Has anyone else had similar frustrations in their life as a result of the BK doctrination? If so, how do you go about dealing with your frustration?
So what I learned since leaving:
that the whole world is socially confused - not just you and me. The social codes that are the basis of social function are something we learn in our peer groups from age 3. Historically, the world was a place that changed slowly and social codes would last one a lifetime, and would continue through generations. But now that the dynamics that so heavily influence our lives have changed so much, social codes don't seem to last even a single generation. The bottom line is, no one actually knows the code anymore! Generally, people are all socially confused, given only occasionally to moments of lucidity.
In the new world, everyone is just guessing what is appropriate. Everyone is, by degrees, socially insecure. And the materialistic, egocentric world that we live in is innately self-doubting.
So, the first big lesson was: it is not just me, it is everyone. There is actually nothing wrong with me :D. I just think there is because I am having trouble relating. Well, we all are. So, I got over my self doubt, realised that I am actually normal, that I am an equal, and my existence is as valid as anyone else's.

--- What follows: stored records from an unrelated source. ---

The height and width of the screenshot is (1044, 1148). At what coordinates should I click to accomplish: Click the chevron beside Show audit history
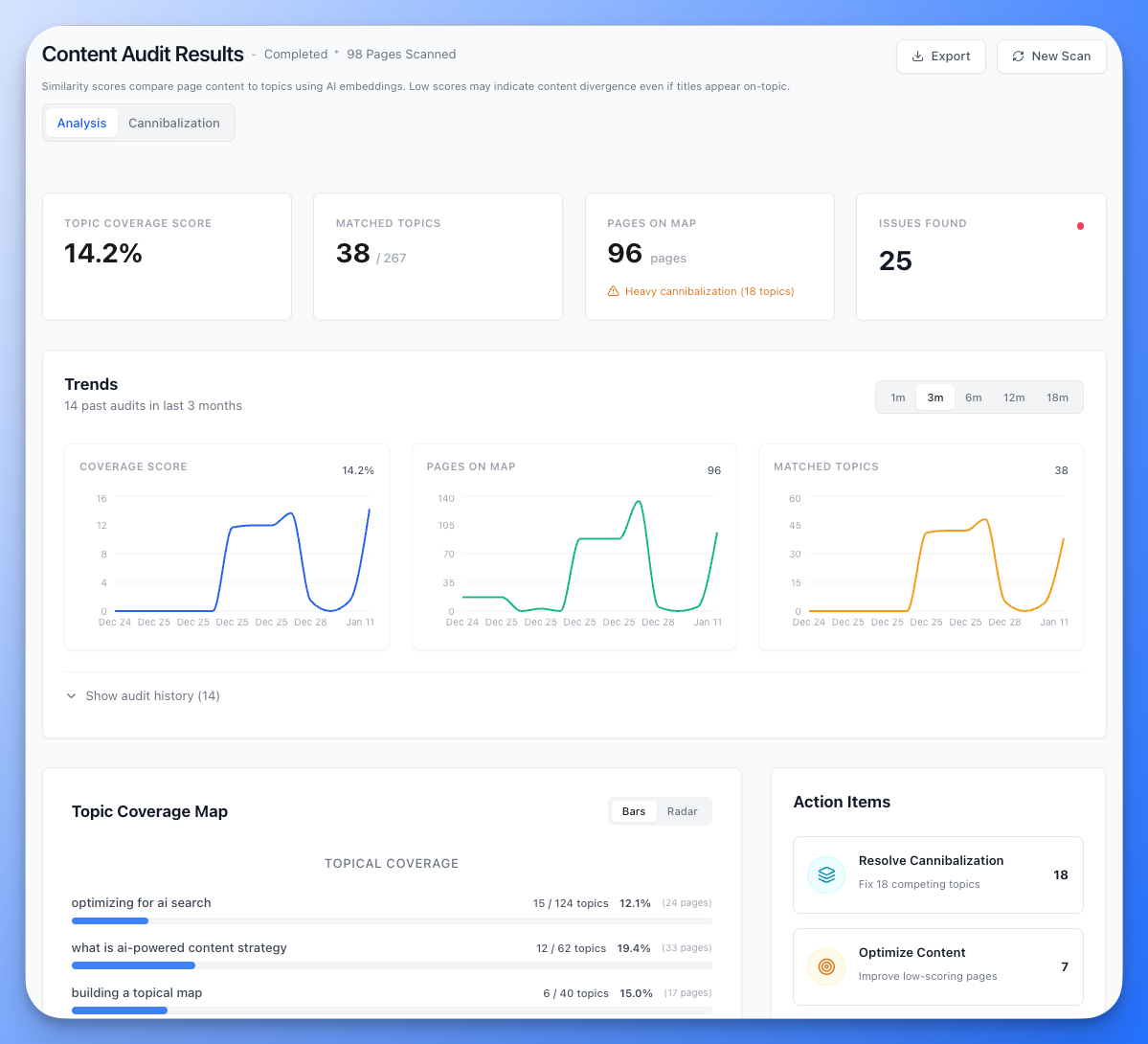(x=71, y=695)
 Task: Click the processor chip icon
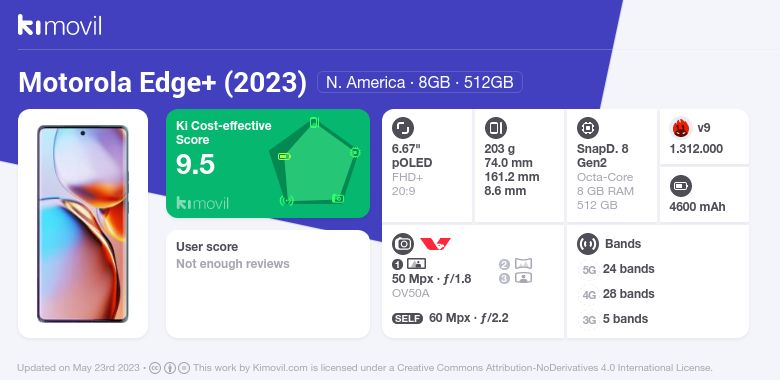[587, 128]
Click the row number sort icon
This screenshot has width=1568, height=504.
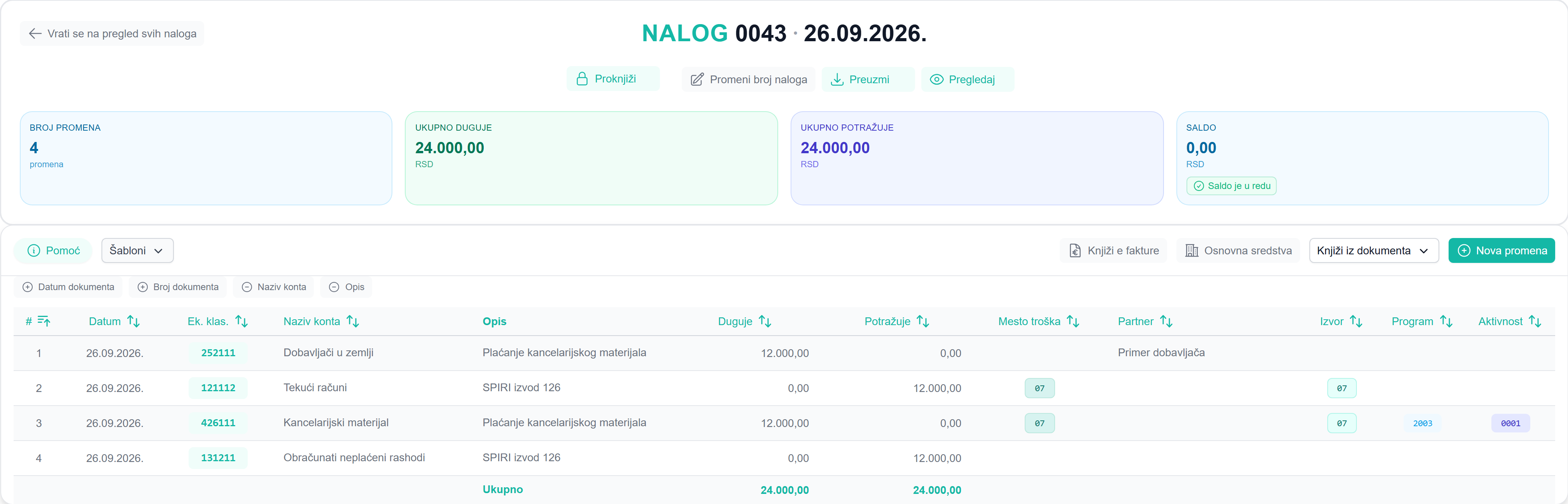44,321
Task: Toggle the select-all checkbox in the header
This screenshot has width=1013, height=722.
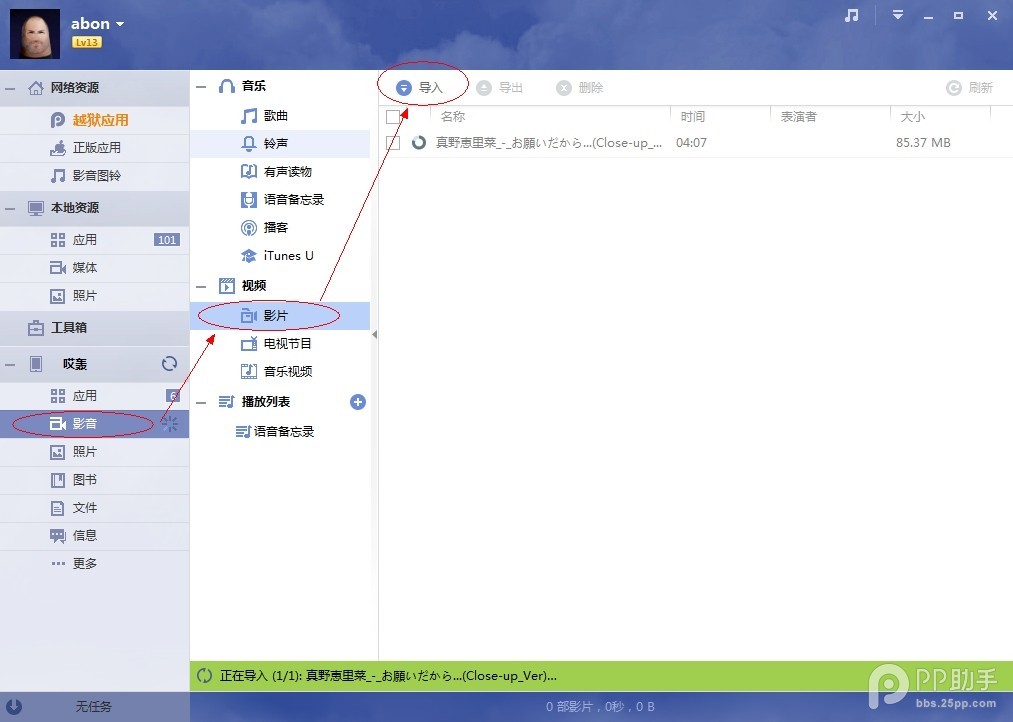Action: tap(394, 116)
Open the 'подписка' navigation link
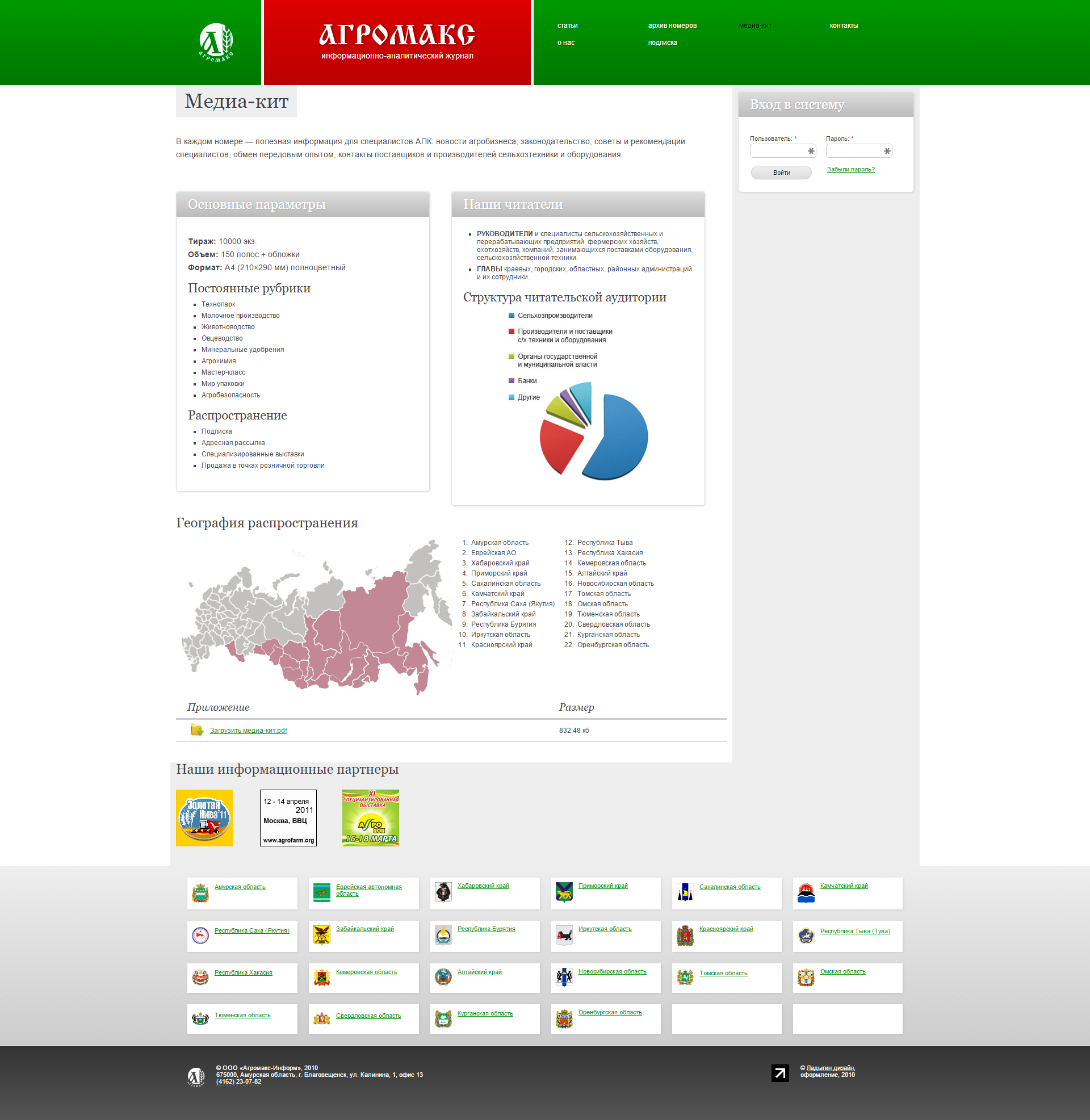The image size is (1090, 1120). [x=662, y=43]
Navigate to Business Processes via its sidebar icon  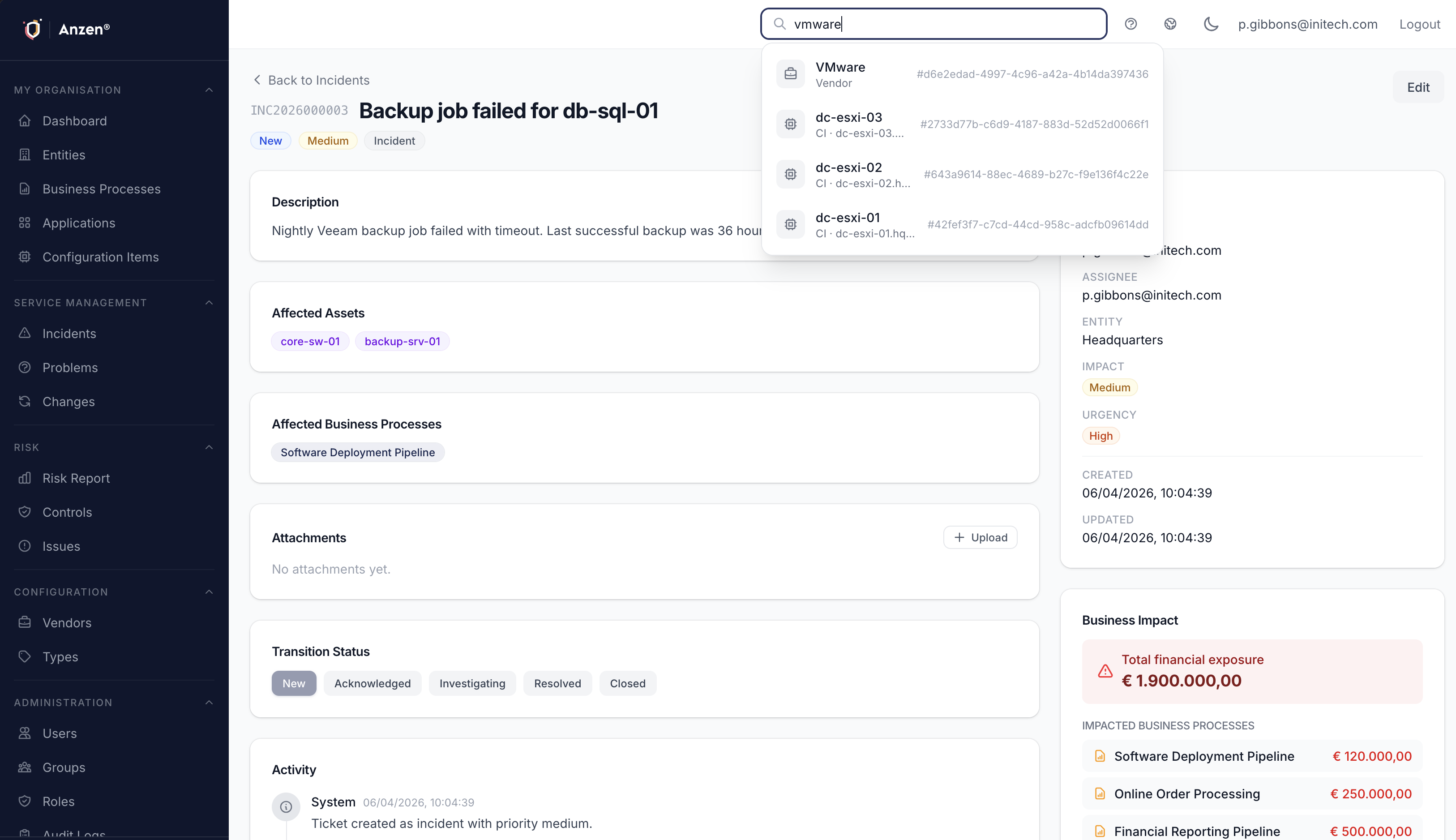pyautogui.click(x=24, y=189)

The next big thing I learned, which took far too many years, was to forgive myself. I was frustrated and angry for a very long time. I was divorced from my spirituality because I could only associate it with the BKs. What was theirs and what was mine - I couldn't tell the difference, so I left it out. It was another tremendous cost from having "belonged" to the BKs but eventually I met a spiritual guy who pointed the way back. I was angry with him because he was spiritual - I somehow felt threatened by "gurus" and "masters" in case I got sucked in again, and because I was just cynical. But he could see my anger and said, "you need to forgive yourself". I thought he could stick his advice.
Anyway, I sat and thought about forgiving myself and then had an epiphany - what do I have to forgive myself for? Well? Actually - nothing. I was the one who got done over here! And suddenly I just let go of everything. I found a peace that I have never experienced before. Effortless and constant. I accepted myself completely for the first time in my life - and then I could accept everything else. It was the melting of my ego - that self doubting, angry, rejecting self. It released me from the fear that I was trapped in. I was free to meditate again. I can say, "Om Shanti" without shuddering at the idea of the BKs.
There were many, many lessons along the way. I found life as an ex-BK to be at times humiliating and painful, and extremely depressing. I tried to take my own life several times and came very close indeed. But somehow I am still here and genuinely content. The world is how it is and I am free to be who I am - it is not about bowing to the ceaseless pressures of the materialistic and egocentric world that we find ourselves in - have a good job, a good house, a beautiful wife - in other words we live in a world in which we have to be always proving something, trying to establish our worth, contantly struggling for validation by our peers. But everyone is in the same boat - there are no winners, only critics.
So my point here is, that when we leave the BKs we are entering an innately confusing and contradictory world riddled with values manufactured in our culture by marketing and media. It is an imperfect world, but that is fine - just don't confuse yourself with it, or be confused by it.
Anyway, I am not an ex-BK anymore. I am me. I have, at last, moved on. I meditate. I practise peace. I filter my thoughts. I am conscious of what I say. I think about how I affect others. None of this is owned by the BKWSU, as they would have you believe. So I have recovered my spirituality. The big difference now is that I think about the future, my beautiful wife and the daughter we are expecting next month.